Exercise task 1: In the forum discussion of O-200 oil pressure that follows, what is usually the cause when the pressure reads high?

Selected extract:
•••••

I am not familiar with the Conti O-200, but I ask this:

Is the "new" oil pressure relief valve set incorrectly or malfunctioning?
Always suspect the last changes.

These *may* help: https://www.pilotsofamerica.com/community/threads/o-200-oil-pressure.135334/
 
A few weeks ago on an 85 degree day I was doing touch and goes and on the 4th lap around the pattern I saw oil pressure indications that I didn’t like.

It was leaned for max rpm, and we were climbing out at VX to stay close to the airport.
I assume you're not at sea level?
 
If the pressure is reading high, it's usually a sticking relief valve. Might be a bit of crud or metal stuck in it. It's a simple spring-loaded plunger that closes off a port in the oil pressure gallery, and when the pressure rises to the set limit, it opens and bleeds some of the oil off back into the case. The new accessory housing and pump gears enable the high pressure, since those little Continental oil pumps are rather marginal to begin with compared to a Lycoming's.

•••••

Exercise task 2: Reproduce both records below verbatim, leaving out the pictures.

•••••

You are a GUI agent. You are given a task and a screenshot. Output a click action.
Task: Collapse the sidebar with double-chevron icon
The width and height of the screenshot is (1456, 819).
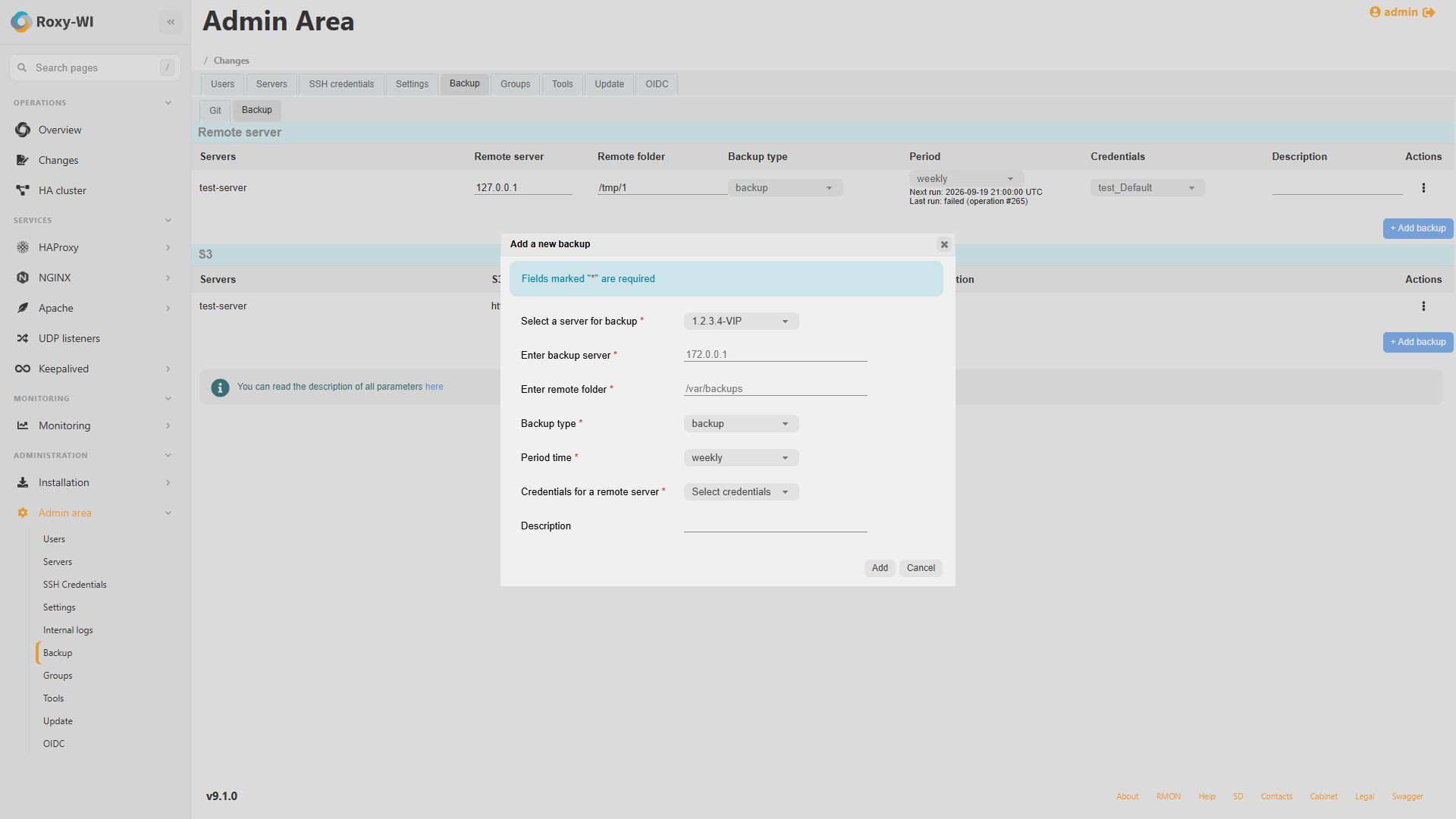point(171,22)
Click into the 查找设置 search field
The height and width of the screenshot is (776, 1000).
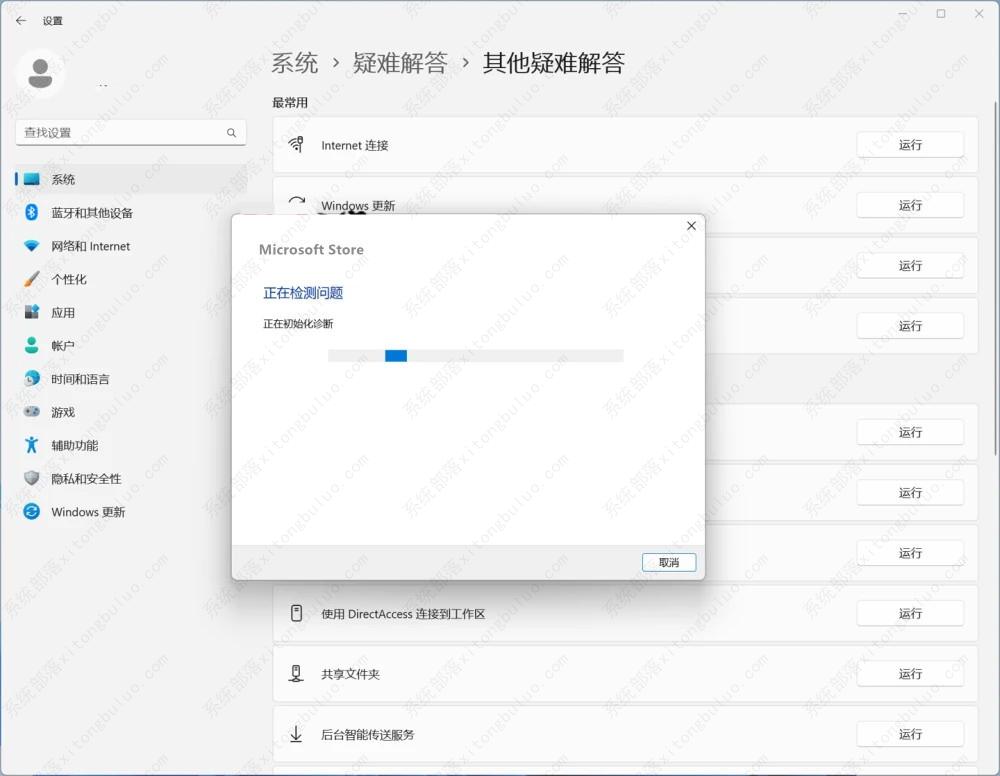(x=120, y=133)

•••••

Task output 1: A sticking relief valve.

Task output 2:
You are a GUI agent. You are given a task and a screenshot. Output a click action.
Task: Collapse the sidebar with double-chevron icon
The width and height of the screenshot is (1456, 819).
point(171,22)
Click into the 查找设置 search field
The height and width of the screenshot is (776, 1000).
(x=120, y=133)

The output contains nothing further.